Seit über 25 Jahren sind dieselelektrische Antriebe das Antriebssystem der Wahl, wie Martin Schiefer, Leiter Marine & Ports bei ABB in Deutschland, berichtet. Dabei laufen Verbrennungsmotoren unter optimalen Konstantbedingungen und erzeugen über Generatoren Strom, der nicht nur an Bord verwendet wird, sondern auch für die elektrischen Antriebsmotoren wie die Azipod-Antriebe.
Im Vergleich zu konventionellen Antriebssystemen mit starren Wellen verbrauchen Azipods 10 bis 15 % weniger Treibstoff. Zudem sind die dieselelektrischen Antriebe leiser und kompakter.
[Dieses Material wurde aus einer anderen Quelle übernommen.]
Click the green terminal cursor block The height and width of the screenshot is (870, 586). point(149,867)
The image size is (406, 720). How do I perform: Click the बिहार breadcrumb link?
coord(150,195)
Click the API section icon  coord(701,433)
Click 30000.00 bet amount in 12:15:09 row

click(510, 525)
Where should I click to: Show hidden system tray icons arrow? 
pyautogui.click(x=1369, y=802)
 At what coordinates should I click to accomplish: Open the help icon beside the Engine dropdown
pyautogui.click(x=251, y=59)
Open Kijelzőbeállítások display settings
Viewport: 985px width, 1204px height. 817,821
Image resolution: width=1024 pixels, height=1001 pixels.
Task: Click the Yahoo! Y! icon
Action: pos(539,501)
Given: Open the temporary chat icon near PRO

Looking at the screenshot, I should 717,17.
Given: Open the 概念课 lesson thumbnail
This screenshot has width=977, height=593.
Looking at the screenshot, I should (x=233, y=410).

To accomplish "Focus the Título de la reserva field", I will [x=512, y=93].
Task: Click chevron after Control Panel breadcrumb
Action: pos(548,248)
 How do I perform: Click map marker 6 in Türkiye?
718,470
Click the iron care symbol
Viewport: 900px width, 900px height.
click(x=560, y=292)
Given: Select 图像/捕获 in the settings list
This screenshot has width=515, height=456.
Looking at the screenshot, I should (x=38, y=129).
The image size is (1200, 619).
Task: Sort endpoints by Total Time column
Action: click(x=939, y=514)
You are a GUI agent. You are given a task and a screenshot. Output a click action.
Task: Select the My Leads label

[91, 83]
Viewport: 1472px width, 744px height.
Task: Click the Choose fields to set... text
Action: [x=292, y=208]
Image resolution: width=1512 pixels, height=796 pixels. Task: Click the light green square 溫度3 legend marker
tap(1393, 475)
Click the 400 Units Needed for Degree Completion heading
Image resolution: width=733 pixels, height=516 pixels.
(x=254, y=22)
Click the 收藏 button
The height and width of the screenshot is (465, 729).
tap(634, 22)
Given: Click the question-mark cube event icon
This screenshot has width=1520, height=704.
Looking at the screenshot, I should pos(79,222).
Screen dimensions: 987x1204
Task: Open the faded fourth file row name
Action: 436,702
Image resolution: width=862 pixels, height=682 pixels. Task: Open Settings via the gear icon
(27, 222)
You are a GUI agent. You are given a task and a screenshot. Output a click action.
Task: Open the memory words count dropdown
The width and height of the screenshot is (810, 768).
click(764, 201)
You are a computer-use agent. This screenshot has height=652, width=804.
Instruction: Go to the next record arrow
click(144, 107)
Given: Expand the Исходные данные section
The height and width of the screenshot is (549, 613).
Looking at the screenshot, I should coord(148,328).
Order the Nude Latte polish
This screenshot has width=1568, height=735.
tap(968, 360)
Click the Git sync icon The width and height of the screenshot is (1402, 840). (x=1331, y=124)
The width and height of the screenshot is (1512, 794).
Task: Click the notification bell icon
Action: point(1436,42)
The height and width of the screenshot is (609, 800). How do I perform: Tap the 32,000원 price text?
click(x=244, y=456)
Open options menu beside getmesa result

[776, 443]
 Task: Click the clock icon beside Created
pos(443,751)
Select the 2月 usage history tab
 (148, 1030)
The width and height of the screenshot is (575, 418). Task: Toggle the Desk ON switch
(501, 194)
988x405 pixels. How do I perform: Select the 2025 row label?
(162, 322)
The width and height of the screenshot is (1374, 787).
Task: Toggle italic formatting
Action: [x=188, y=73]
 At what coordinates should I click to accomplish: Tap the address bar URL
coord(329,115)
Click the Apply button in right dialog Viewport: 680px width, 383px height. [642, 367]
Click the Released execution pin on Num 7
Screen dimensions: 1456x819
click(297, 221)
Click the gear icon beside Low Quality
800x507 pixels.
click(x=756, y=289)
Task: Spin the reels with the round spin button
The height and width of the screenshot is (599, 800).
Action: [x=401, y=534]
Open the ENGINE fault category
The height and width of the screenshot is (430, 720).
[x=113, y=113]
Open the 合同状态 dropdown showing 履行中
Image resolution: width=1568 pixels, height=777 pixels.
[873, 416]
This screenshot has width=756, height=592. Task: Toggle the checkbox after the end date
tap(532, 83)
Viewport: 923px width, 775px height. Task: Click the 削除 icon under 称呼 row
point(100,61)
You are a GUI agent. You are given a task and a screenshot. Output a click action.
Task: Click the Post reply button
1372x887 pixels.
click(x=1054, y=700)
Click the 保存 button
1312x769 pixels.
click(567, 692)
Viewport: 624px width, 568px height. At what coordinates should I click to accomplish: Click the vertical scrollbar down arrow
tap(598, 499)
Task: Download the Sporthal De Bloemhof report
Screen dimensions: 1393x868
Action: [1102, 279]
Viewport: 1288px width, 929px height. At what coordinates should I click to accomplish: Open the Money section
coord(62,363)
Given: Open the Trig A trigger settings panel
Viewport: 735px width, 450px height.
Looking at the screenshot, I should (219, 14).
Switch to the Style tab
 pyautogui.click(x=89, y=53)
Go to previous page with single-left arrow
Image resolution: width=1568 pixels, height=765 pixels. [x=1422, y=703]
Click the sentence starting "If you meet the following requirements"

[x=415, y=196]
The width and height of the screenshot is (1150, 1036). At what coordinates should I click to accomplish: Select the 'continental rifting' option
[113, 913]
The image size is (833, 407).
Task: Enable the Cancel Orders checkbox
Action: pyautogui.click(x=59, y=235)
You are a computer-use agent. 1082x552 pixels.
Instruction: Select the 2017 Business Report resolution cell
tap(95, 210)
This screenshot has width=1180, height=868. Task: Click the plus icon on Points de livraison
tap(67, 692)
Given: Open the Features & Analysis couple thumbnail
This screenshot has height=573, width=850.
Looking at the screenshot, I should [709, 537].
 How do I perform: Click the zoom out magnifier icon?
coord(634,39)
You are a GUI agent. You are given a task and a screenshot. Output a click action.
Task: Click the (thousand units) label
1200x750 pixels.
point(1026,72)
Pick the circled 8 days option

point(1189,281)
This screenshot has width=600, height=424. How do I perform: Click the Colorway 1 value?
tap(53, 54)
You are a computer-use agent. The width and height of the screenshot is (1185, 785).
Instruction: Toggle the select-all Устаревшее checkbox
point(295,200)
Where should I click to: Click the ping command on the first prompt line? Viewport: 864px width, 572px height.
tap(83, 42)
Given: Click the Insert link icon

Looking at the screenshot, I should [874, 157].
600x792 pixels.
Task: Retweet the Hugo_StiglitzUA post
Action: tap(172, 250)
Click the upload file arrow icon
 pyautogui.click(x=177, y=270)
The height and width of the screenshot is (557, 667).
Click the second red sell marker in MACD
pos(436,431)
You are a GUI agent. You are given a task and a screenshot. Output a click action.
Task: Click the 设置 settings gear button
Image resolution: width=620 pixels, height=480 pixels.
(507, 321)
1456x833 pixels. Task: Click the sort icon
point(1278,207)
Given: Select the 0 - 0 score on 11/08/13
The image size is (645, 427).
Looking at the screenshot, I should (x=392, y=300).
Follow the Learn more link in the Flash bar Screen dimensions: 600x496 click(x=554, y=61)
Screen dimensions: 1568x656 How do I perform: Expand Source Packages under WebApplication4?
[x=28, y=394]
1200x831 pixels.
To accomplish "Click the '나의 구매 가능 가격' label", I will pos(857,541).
Ein Azipod-Antrieb besteht aus einer elektrischen Antriebseinheit, die in einer unter der Wasserlinie angeordneten Gondel untergebracht ist. Er übernimmt sowohl die Antriebs- als auch die Steuerungsfunktion von Schiffen.
Für Fähren haben sich inzwischen auch Batterie-Hybrid-Lösungen durchgesetzt, bei denen die Dieselmotoren an Bord immer weniger genutzt werden. Oft fahren sie in Küstennähe elektrisch mit Batterie und nutzen den Verbrennungsmotor für höhere Geschwindigkeiten auf offenem Gewässer. Vor allem in Skandinavien sind rein batteriebetriebene Fähren bereits in Planung oder schon Realität. ABB liefert sowohl für die Hybrid- als auch für die Batteriefähren die Energiespeicher, das Gleichstrom-Bordnetz, das Leitsystem, den Antrieb und das Batterieladesystem auf Basis eines ABB-Roboters.
Um wettbewerbsfähig zu bleiben, setzt auch die Meyer Werft auf ABB-Komponenten. Das jüngste dort gebaute Kreuzfahrtschiff, die „Dream World“ der asiatischen Reederei Dream Cruises, ist mit einem dieselelektrischen und zwei Azipod-Antrieben ausgestattet. Außer ABB waren etwa 800 weitere Partnerunternehmen und Lieferanten am Bau des Schiffes beteiligt.